§ Exercise inputs:
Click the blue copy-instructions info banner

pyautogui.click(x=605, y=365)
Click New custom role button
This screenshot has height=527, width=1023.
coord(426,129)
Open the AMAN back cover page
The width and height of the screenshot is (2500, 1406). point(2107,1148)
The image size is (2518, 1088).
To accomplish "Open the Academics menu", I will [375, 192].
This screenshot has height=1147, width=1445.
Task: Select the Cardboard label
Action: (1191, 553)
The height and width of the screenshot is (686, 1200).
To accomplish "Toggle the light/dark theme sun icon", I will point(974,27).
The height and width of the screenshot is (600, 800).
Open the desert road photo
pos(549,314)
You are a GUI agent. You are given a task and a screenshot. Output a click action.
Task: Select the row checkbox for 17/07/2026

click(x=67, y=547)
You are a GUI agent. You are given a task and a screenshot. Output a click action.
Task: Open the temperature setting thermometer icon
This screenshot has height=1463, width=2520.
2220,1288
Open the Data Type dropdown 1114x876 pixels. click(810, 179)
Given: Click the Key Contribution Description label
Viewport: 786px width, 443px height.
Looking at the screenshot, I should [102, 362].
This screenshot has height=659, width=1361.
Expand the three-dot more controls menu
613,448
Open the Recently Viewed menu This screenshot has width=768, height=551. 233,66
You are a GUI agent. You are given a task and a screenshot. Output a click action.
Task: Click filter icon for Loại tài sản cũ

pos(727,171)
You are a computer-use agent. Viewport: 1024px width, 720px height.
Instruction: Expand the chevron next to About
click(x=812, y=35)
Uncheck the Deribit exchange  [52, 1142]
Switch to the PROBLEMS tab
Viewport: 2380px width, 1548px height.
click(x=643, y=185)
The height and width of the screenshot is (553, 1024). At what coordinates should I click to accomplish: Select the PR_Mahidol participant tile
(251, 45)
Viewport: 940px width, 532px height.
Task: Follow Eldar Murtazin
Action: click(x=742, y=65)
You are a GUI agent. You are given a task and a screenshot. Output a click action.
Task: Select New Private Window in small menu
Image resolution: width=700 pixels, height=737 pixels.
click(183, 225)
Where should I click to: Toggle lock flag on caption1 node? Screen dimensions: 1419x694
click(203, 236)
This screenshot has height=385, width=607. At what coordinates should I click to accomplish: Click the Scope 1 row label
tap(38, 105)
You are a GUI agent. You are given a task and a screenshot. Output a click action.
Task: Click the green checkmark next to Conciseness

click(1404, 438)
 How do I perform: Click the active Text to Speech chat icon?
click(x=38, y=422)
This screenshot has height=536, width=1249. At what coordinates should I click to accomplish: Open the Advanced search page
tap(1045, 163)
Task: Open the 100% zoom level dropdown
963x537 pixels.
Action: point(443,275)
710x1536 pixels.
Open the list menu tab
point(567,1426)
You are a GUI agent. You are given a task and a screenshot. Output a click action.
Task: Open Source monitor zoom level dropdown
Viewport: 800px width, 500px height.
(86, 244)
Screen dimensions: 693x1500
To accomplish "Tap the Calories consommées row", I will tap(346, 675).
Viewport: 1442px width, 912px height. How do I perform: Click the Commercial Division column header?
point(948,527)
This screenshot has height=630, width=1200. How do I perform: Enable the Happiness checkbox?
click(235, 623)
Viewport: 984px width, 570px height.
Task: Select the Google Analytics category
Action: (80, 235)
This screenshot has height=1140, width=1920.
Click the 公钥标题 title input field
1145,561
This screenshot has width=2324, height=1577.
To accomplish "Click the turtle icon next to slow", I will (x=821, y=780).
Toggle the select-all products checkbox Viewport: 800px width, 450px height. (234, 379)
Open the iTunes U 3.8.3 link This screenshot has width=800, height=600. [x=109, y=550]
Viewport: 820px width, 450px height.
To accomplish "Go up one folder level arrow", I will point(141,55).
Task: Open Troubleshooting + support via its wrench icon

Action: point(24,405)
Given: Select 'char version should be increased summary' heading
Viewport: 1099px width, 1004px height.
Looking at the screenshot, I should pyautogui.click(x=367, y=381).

§ Exercise: Rewrite all the lines above as a JSON list of strings, one string per line, leaving out blank lines.

§ Solution for this problem:
[
  "Click the blue copy-instructions info banner",
  "pyautogui.click(x=605, y=365)",
  "Click New custom role button",
  "This screenshot has height=527, width=1023.",
  "coord(426,129)",
  "Open the AMAN back cover page",
  "The width and height of the screenshot is (2500, 1406). point(2107,1148)",
  "The image size is (2518, 1088).",
  "To accomplish \"Open the Academics menu\", I will [375, 192].",
  "This screenshot has height=1147, width=1445.",
  "Task: Select the Cardboard label",
  "Action: (1191, 553)",
  "The height and width of the screenshot is (686, 1200).",
  "To accomplish \"Toggle the light/dark theme sun icon\", I will point(974,27).",
  "The height and width of the screenshot is (600, 800).",
  "Open the desert road photo",
  "pos(549,314)",
  "You are a GUI agent. You are given a task and a screenshot. Output a click action.",
  "Task: Select the row checkbox for 17/07/2026",
  "click(x=67, y=547)",
  "You are a GUI agent. You are given a task and a screenshot. Output a click action.",
  "Task: Open the temperature setting thermometer icon",
  "This screenshot has height=1463, width=2520.",
  "2220,1288",
  "Open the Data Type dropdown 1114x876 pixels. click(810, 179)",
  "Given: Click the Key Contribution Description label",
  "Viewport: 786px width, 443px height.",
  "Looking at the screenshot, I should [102, 362].",
  "This screenshot has height=659, width=1361.",
  "Expand the three-dot more controls menu",
  "613,448",
  "Open the Recently Viewed menu This screenshot has width=768, height=551. 233,66",
  "You are a GUI agent. You are given a task and a screenshot. Output a click action.",
  "Task: Click filter icon for Loại tài sản cũ",
  "pos(727,171)",
  "You are a computer-use agent. Viewport: 1024px width, 720px height.",
  "Instruction: Expand the chevron next to About",
  "click(x=812, y=35)",
  "Uncheck the Deribit exchange  [52, 1142]",
  "Switch to the PROBLEMS tab",
  "Viewport: 2380px width, 1548px height.",
  "click(x=643, y=185)",
  "The height and width of the screenshot is (553, 1024). At what coordinates should I click to accomplish: Select the PR_Mahidol participant tile",
  "(251, 45)",
  "Viewport: 940px width, 532px height.",
  "Task: Follow Eldar Murtazin",
  "Action: click(x=742, y=65)",
  "You are a GUI agent. You are given a task and a screenshot. Output a click action.",
  "Task: Select New Private Window in small menu",
  "Image resolution: width=700 pixels, height=737 pixels.",
  "click(183, 225)",
  "Where should I click to: Toggle lock flag on caption1 node? Screen dimensions: 1419x694",
  "click(203, 236)",
  "This screenshot has height=385, width=607. At what coordinates should I click to accomplish: Click the Scope 1 row label",
  "tap(38, 105)",
  "You are a GUI agent. You are given a task and a screenshot. Output a click action.",
  "Task: Click the green checkmark next to Conciseness",
  "click(1404, 438)",
  " How do I perform: Click the active Text to Speech chat icon?",
  "click(x=38, y=422)",
  "This screenshot has height=536, width=1249. At what coordinates should I click to accomplish: Open the Advanced search page",
  "tap(1045, 163)",
  "Task: Open the 100% zoom level dropdown",
  "963x537 pixels.",
  "Action: point(443,275)",
  "710x1536 pixels.",
  "Open the list menu tab",
  "point(567,1426)",
  "You are a GUI agent. You are given a task and a screenshot. Output a click action.",
  "Task: Open Source monitor zoom level dropdown",
  "Viewport: 800px width, 500px height.",
  "(86, 244)",
  "Screen dimensions: 693x1500",
  "To accomplish \"Tap the Calories consommées row\", I will tap(346, 675).",
  "Viewport: 1442px width, 912px height. How do I perform: Click the Commercial Division column header?",
  "point(948,527)",
  "This screenshot has height=630, width=1200. How do I perform: Enable the Happiness checkbox?",
  "click(235, 623)",
  "Viewport: 984px width, 570px height.",
  "Task: Select the Google Analytics category",
  "Action: (80, 235)",
  "This screenshot has height=1140, width=1920.",
  "Click the 公钥标题 title input field",
  "1145,561",
  "This screenshot has width=2324, height=1577.",
  "To accomplish \"Click the turtle icon next to slow\", I will (x=821, y=780).",
  "Toggle the select-all products checkbox Viewport: 800px width, 450px height. (234, 379)",
  "Open the iTunes U 3.8.3 link This screenshot has width=800, height=600. [x=109, y=550]",
  "Viewport: 820px width, 450px height.",
  "To accomplish \"Go up one folder level arrow\", I will point(141,55).",
  "Task: Open Troubleshooting + support via its wrench icon",
  "Action: point(24,405)",
  "Given: Select 'char version should be increased summary' heading",
  "Viewport: 1099px width, 1004px height.",
  "Looking at the screenshot, I should pyautogui.click(x=367, y=381)."
]